Плаховна всхлипнула, коротко, сухо, точно кашлянула, и Мефодий почувствовал, что чувство это искреннее.
– Плохо Арею в Тартаре. A posteriori[10] знаю – плохо и скверно, – Аида произнесла это быстро и сухо, без рассусоливаний и псевдонародного говорка, утратив его с той же легкостью, с которой обычно и обретала. – Но и к свету никогда уже не прорваться. Тупик. Засел он.
Тут Дафна попыталась возразить нечто в духе, что нам не дано понять или не надо знать, но Мамзелькина остановила ее повелительным движением ручки, такой худенькой и цыплячьей, что невозможно было представить, что в ней одной – смерти всего человечества:
– Не болтай!.. Можем мы знать! И еще кое-что можем! Подарить Арею ту секунду, когда ему было хорошо. «Остановись, мгновение, ты прекрасно!..» – это не из книжечки про докторишку, это истина. Заключить Арея в эту секунду вместе с теми, кто согласится разделить с ним вечность. Счастье как на фотоснимке! Он будет счастлив. И те, другие, будут, потому что любовь не позволит им отступить!
– Те, другие, – это кто?
– Жена и дочь. Пелька и Варвара.
– Жену Арея звали Пелька? – переспросил Мефодий.
Мамзелькина нетерпеливо дернула щечкой, подтверждая, что да, звали, но не об этом сейчас разговор.

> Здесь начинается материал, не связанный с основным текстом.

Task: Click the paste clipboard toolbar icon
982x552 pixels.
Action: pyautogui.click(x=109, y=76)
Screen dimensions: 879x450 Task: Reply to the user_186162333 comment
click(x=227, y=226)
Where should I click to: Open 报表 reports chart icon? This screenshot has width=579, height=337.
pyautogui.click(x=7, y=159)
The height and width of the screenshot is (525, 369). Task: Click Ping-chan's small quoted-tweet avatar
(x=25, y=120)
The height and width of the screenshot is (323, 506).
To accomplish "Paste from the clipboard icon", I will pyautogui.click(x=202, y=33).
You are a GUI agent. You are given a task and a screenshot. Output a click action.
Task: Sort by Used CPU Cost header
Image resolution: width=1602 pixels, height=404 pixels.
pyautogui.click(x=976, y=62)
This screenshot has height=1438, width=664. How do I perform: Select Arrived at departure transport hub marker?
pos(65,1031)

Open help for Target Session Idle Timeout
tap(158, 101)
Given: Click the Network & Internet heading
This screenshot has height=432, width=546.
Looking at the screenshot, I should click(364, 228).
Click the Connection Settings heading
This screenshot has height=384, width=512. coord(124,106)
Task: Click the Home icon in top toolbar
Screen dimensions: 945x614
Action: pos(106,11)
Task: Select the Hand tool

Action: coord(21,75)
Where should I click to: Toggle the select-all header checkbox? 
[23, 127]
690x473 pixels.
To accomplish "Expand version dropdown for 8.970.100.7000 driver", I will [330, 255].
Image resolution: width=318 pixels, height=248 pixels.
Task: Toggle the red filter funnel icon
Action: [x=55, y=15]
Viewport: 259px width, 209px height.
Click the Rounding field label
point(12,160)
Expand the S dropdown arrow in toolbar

– И кто сказал, что та, другая, вечность, которая всех нас ждет, когда жизнь этого мира неминуемо прервется, будет другой? Разве кто-то утверждал, что там будет существовать время? А раз нет времени и нет движения, то чем остановленное мгновение отличается от истинной вечности? Кто сказал, что иметь все – время, пространство, собственное существование, наконец, – в единой целостности – хуже, чем иметь ту же кашу, но только размазанную по тарелке?
– И как это сделать? – спросил Мефодий.
– Камень-голова… Артефакт, который надолго пропал и недавно появился! В нем заключены огромные силы! Даже их малой части будет довольно, чтобы подарить Арею его остановленное мгновение… – Аидушка улыбнулась. От улыбки лицо ее потеплело и мягкий смех впервые не напомнил стук глиняных черепков. – Однажды Арей уже воспользовался силами первомира, но не так, как было бы надо… лишь отчасти.
– Когда?! Как?!
Мефодий слушал так жадно, что не чувствовал даже ледяного ветра. А вот Дафна – та на глазах превращалась в Снегурочку и, смешно закутав шею волосами, засовывала ладони под мышки. Дрожа, она думала, что между светом и мраком не может быть никакого уютного закутка. Возьми самое прекрасное место на земле, устрой там все мудрее некуда, посели туда самых прекрасных людей, а потом изгони оттуда свет – и… все это постепенно превратится в Тартар! Хотя нет! Тут другое! Кто сказал, что в остановленном мгновении нет света? Жена и дочь Арея будут разливать свет, которого недостает самому мечнику. Будут освещать его, и никакой мрак в это мгновение не проберется.